Figure 4. The particle size distribution for the cryogenically ground corn germ (as measured with a Horiba LA-910) demonstrated that LIN was an effective and efficient method of controlling in-feed temperature.

The process conditions for the trial are summarized in the table. While the LIN ratio often can be determined experimentally, the LIN requirement in this case was calculated from the specific heat as a function of temperature (as determined from the data in figure 1) and the measured temperature change through the conveyor. The corn germ was cooled to the desired inlet temperature of the grinding mill using LIN spray in a helical screw conveyor with a retention time of five minutes. The mill inlet temperature shown in the table is much lower than the material TGto compensate for the heat input from the mechanical grinding process.

This table shows the average settings and run-time calculations for several Microtec UTM-200 corn germ trials conducted using LIN.

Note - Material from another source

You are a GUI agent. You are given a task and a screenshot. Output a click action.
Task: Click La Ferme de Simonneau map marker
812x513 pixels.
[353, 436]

A representative particle size distribution is given in figure 4. The resulting corn germ D50 value was 17.4 μm for this sample, as taken downstream of the cyclone separator. The smallest measured particle was 2.3 μm. Nonetheless, the injection of LIN into the feed conveyor was an effective and efficient method of controlling the in-feed temperature of the corn germ so that the desired temperature conditions could be maintained throughout the grinding process. Furthermore, as the power input to the sample was varied, it was possible to use dynamic control of the LIN addition to maintain the desired processing conditions within the range tested. This example illustrates the flexibility that can be achieved using a LIN-based temperature control system.